> [AIM OF THE EXERCISE] Please reproduce the entire listing exactly.

> [RECORDED INFORMATION]
━━━
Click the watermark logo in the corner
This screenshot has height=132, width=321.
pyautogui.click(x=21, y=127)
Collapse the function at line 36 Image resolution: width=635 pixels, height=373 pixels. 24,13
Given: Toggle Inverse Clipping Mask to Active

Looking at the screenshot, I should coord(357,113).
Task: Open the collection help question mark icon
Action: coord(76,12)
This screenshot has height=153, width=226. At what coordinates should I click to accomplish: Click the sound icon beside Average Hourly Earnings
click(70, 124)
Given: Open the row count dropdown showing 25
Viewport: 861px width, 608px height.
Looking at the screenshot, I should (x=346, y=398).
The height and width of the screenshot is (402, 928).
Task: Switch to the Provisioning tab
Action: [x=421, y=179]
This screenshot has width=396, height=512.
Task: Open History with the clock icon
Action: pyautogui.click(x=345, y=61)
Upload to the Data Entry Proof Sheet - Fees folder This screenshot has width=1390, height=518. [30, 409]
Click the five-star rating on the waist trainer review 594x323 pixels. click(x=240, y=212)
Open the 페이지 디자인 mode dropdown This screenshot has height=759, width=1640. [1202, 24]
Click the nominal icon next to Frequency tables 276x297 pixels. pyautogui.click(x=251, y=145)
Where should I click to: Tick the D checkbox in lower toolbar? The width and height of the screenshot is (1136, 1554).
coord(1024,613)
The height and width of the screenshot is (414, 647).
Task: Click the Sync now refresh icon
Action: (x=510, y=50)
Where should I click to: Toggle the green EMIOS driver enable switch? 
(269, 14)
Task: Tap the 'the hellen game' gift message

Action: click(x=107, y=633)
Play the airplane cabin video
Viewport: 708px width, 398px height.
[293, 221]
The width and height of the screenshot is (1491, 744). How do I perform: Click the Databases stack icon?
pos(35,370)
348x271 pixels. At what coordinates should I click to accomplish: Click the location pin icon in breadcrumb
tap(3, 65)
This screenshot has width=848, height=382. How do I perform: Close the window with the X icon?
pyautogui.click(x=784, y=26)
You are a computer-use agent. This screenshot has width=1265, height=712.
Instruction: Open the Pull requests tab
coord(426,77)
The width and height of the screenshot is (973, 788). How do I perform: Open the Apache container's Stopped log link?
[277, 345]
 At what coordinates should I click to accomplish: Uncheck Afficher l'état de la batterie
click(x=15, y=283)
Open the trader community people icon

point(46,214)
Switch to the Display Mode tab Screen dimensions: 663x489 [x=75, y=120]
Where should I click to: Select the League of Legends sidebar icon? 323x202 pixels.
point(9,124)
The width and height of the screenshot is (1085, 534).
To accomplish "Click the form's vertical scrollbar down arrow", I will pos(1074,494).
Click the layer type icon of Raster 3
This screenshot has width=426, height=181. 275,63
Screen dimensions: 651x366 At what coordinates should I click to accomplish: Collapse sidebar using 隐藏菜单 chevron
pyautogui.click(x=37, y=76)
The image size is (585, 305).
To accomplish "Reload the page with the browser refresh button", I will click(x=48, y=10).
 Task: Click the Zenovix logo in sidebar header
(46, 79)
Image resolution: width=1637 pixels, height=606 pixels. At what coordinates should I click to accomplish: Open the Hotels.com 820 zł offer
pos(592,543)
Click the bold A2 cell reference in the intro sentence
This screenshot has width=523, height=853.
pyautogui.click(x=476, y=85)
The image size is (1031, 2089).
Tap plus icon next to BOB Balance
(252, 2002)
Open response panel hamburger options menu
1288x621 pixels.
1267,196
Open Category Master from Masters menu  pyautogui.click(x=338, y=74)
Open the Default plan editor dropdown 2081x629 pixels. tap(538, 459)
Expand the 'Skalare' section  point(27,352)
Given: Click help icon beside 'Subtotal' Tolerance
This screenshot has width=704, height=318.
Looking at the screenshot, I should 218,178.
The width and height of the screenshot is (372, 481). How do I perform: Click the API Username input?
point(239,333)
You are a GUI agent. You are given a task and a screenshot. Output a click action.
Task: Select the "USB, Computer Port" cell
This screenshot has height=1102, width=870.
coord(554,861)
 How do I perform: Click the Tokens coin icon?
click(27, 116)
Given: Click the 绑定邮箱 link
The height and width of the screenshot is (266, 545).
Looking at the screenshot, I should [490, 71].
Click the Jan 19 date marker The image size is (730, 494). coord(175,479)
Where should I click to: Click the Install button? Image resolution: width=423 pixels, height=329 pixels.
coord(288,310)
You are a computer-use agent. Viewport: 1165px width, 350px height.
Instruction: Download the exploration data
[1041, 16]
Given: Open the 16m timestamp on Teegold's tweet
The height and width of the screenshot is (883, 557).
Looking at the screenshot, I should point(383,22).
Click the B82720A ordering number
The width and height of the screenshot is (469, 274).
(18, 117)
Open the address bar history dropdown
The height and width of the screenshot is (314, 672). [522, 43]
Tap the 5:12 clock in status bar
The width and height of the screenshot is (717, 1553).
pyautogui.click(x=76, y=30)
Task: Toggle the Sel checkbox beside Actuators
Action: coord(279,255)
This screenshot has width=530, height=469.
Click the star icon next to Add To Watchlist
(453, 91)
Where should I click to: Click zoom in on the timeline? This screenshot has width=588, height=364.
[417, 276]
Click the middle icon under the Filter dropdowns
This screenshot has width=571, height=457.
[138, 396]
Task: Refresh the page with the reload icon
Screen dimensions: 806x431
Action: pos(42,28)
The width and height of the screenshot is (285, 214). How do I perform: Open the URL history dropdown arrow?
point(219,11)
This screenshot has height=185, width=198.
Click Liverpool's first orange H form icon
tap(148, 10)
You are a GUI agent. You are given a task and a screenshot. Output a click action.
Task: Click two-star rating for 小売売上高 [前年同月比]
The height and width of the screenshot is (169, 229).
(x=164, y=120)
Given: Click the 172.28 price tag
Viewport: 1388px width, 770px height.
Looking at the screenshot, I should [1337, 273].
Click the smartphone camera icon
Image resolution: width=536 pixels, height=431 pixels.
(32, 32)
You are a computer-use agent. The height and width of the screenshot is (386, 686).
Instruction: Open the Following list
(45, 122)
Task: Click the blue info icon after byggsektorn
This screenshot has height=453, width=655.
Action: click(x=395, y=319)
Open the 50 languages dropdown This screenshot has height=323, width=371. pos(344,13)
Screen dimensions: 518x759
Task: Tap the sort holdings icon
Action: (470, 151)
━━━
> [THE ANSWER]
Click the watermark logo in the corner
This screenshot has height=132, width=321.
pyautogui.click(x=21, y=127)
Collapse the function at line 36 Image resolution: width=635 pixels, height=373 pixels. 24,13
Given: Toggle Inverse Clipping Mask to Active

Looking at the screenshot, I should coord(357,113).
Task: Open the collection help question mark icon
Action: coord(76,12)
This screenshot has height=153, width=226. At what coordinates should I click to accomplish: Click the sound icon beside Average Hourly Earnings
click(70, 124)
Given: Open the row count dropdown showing 25
Viewport: 861px width, 608px height.
Looking at the screenshot, I should (x=346, y=398).
The height and width of the screenshot is (402, 928).
Task: Switch to the Provisioning tab
Action: [x=421, y=179]
This screenshot has width=396, height=512.
Task: Open History with the clock icon
Action: pyautogui.click(x=345, y=61)
Upload to the Data Entry Proof Sheet - Fees folder This screenshot has width=1390, height=518. [30, 409]
Click the five-star rating on the waist trainer review 594x323 pixels. click(x=240, y=212)
Open the 페이지 디자인 mode dropdown This screenshot has height=759, width=1640. [1202, 24]
Click the nominal icon next to Frequency tables 276x297 pixels. pyautogui.click(x=251, y=145)
Where should I click to: Tick the D checkbox in lower toolbar? The width and height of the screenshot is (1136, 1554).
coord(1024,613)
The height and width of the screenshot is (414, 647).
Task: Click the Sync now refresh icon
Action: (x=510, y=50)
Where should I click to: Toggle the green EMIOS driver enable switch? 
(269, 14)
Task: Tap the 'the hellen game' gift message

Action: click(x=107, y=633)
Play the airplane cabin video
Viewport: 708px width, 398px height.
[293, 221]
The width and height of the screenshot is (1491, 744). How do I perform: Click the Databases stack icon?
pos(35,370)
348x271 pixels. At what coordinates should I click to accomplish: Click the location pin icon in breadcrumb
tap(3, 65)
This screenshot has width=848, height=382. How do I perform: Close the window with the X icon?
pyautogui.click(x=784, y=26)
You are a computer-use agent. This screenshot has width=1265, height=712.
Instruction: Open the Pull requests tab
coord(426,77)
The width and height of the screenshot is (973, 788). How do I perform: Open the Apache container's Stopped log link?
[277, 345]
 At what coordinates should I click to accomplish: Uncheck Afficher l'état de la batterie
click(x=15, y=283)
Open the trader community people icon

point(46,214)
Switch to the Display Mode tab Screen dimensions: 663x489 [x=75, y=120]
Where should I click to: Select the League of Legends sidebar icon? 323x202 pixels.
point(9,124)
The width and height of the screenshot is (1085, 534).
To accomplish "Click the form's vertical scrollbar down arrow", I will pos(1074,494).
Click the layer type icon of Raster 3
This screenshot has width=426, height=181. 275,63
Screen dimensions: 651x366 At what coordinates should I click to accomplish: Collapse sidebar using 隐藏菜单 chevron
pyautogui.click(x=37, y=76)
The image size is (585, 305).
To accomplish "Reload the page with the browser refresh button", I will click(x=48, y=10).
 Task: Click the Zenovix logo in sidebar header
(46, 79)
Image resolution: width=1637 pixels, height=606 pixels. At what coordinates should I click to accomplish: Open the Hotels.com 820 zł offer
pos(592,543)
Click the bold A2 cell reference in the intro sentence
This screenshot has width=523, height=853.
pyautogui.click(x=476, y=85)
The image size is (1031, 2089).
Tap plus icon next to BOB Balance
(252, 2002)
Open response panel hamburger options menu
1288x621 pixels.
1267,196
Open Category Master from Masters menu  pyautogui.click(x=338, y=74)
Open the Default plan editor dropdown 2081x629 pixels. tap(538, 459)
Expand the 'Skalare' section  point(27,352)
Given: Click help icon beside 'Subtotal' Tolerance
This screenshot has width=704, height=318.
Looking at the screenshot, I should 218,178.
The width and height of the screenshot is (372, 481). How do I perform: Click the API Username input?
point(239,333)
You are a GUI agent. You are given a task and a screenshot. Output a click action.
Task: Select the "USB, Computer Port" cell
This screenshot has height=1102, width=870.
coord(554,861)
 How do I perform: Click the Tokens coin icon?
click(27, 116)
Given: Click the 绑定邮箱 link
The height and width of the screenshot is (266, 545).
Looking at the screenshot, I should [490, 71].
Click the Jan 19 date marker The image size is (730, 494). coord(175,479)
Where should I click to: Click the Install button? Image resolution: width=423 pixels, height=329 pixels.
coord(288,310)
You are a computer-use agent. Viewport: 1165px width, 350px height.
Instruction: Download the exploration data
[1041, 16]
Given: Open the 16m timestamp on Teegold's tweet
The height and width of the screenshot is (883, 557).
Looking at the screenshot, I should point(383,22).
Click the B82720A ordering number
The width and height of the screenshot is (469, 274).
(18, 117)
Open the address bar history dropdown
The height and width of the screenshot is (314, 672). [522, 43]
Tap the 5:12 clock in status bar
The width and height of the screenshot is (717, 1553).
pyautogui.click(x=76, y=30)
Task: Toggle the Sel checkbox beside Actuators
Action: coord(279,255)
This screenshot has width=530, height=469.
Click the star icon next to Add To Watchlist
(453, 91)
Where should I click to: Click zoom in on the timeline? This screenshot has width=588, height=364.
[417, 276]
Click the middle icon under the Filter dropdowns
This screenshot has width=571, height=457.
[138, 396]
Task: Refresh the page with the reload icon
Screen dimensions: 806x431
Action: pos(42,28)
The width and height of the screenshot is (285, 214). How do I perform: Open the URL history dropdown arrow?
point(219,11)
This screenshot has height=185, width=198.
Click Liverpool's first orange H form icon
tap(148, 10)
You are a GUI agent. You are given a task and a screenshot. Output a click action.
Task: Click two-star rating for 小売売上高 [前年同月比]
The height and width of the screenshot is (169, 229).
(x=164, y=120)
Given: Click the 172.28 price tag
Viewport: 1388px width, 770px height.
Looking at the screenshot, I should [1337, 273].
Click the smartphone camera icon
Image resolution: width=536 pixels, height=431 pixels.
(32, 32)
You are a computer-use agent. The height and width of the screenshot is (386, 686).
Instruction: Open the Following list
(45, 122)
Task: Click the blue info icon after byggsektorn
This screenshot has height=453, width=655.
Action: click(x=395, y=319)
Open the 50 languages dropdown This screenshot has height=323, width=371. pos(344,13)
Screen dimensions: 518x759
Task: Tap the sort holdings icon
Action: (470, 151)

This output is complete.